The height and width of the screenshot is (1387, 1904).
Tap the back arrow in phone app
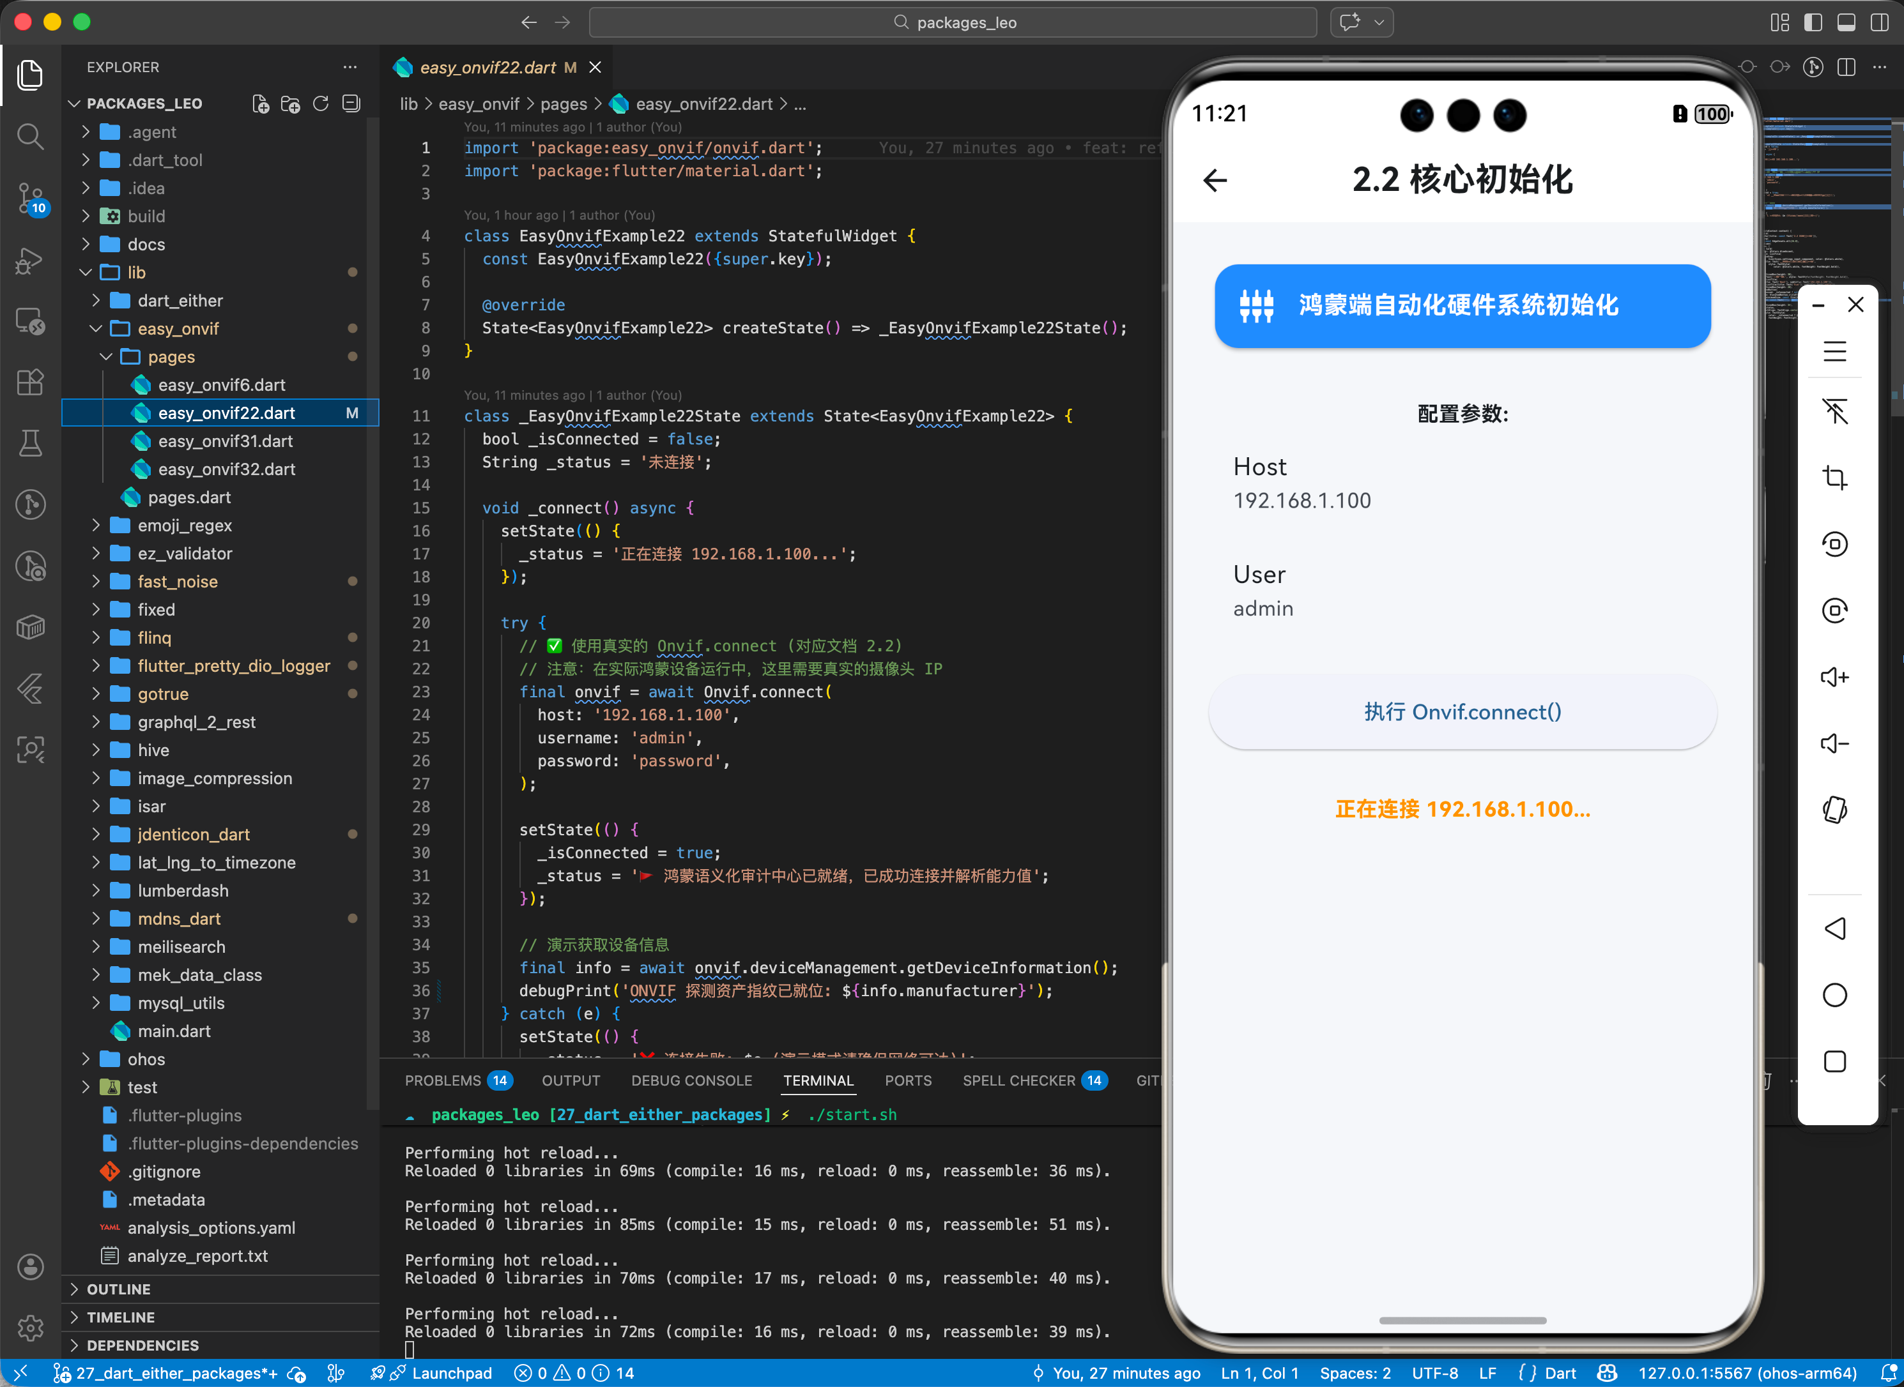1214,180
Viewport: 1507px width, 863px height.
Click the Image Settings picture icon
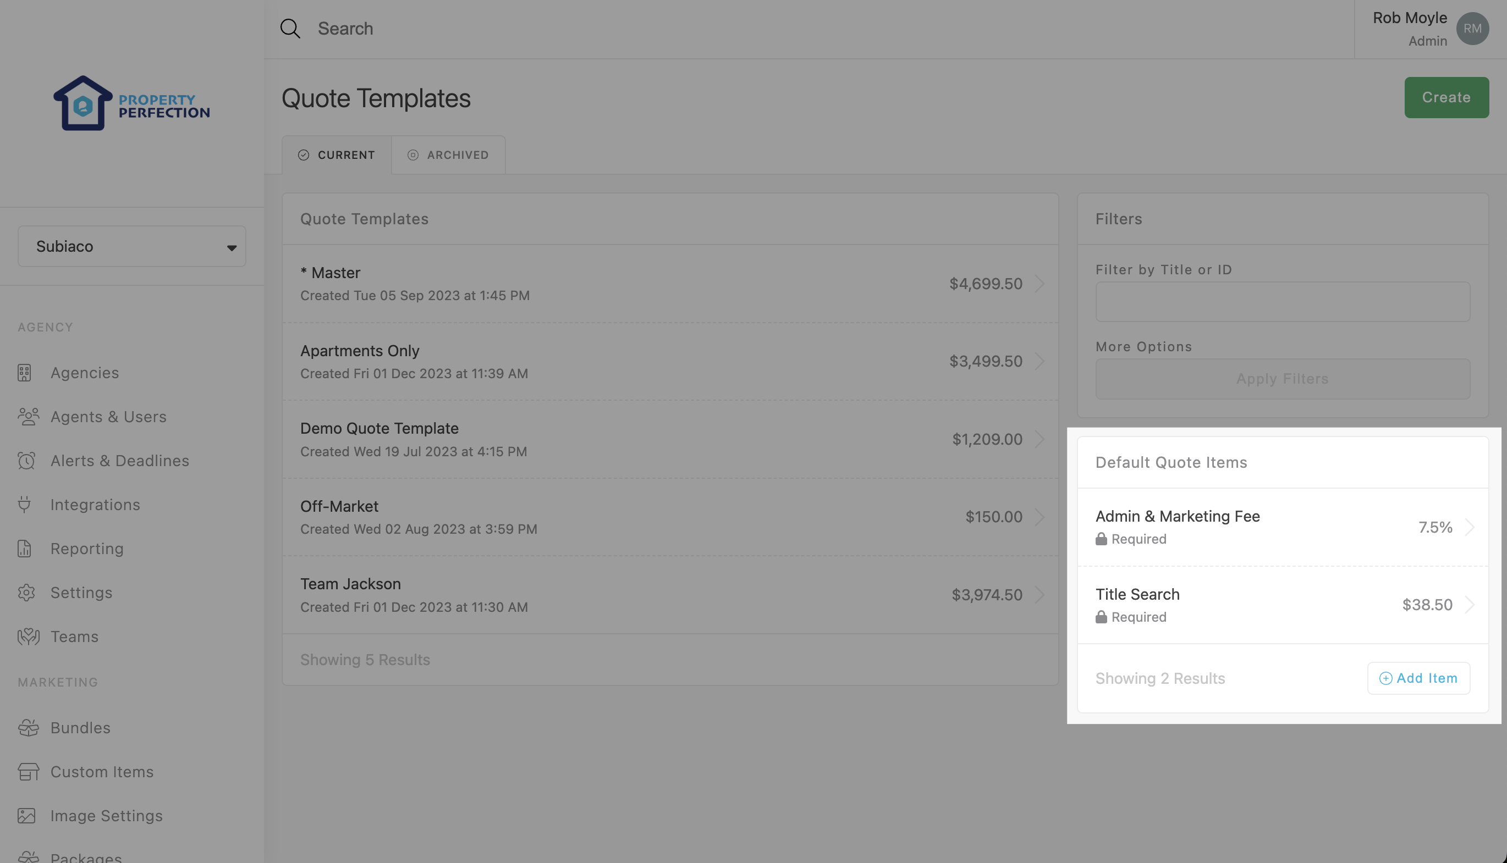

========================================

PROMPT:
The lines to repeat start at the one holding "Tap the back arrow in phone app" and run through the last line of the records above; write them out exactly, both ends included, but not the pictures.

OUTPUT BELOW:
Tap the back arrow in phone app
1214,180
Viewport: 1507px width, 863px height.
Click the Image Settings picture icon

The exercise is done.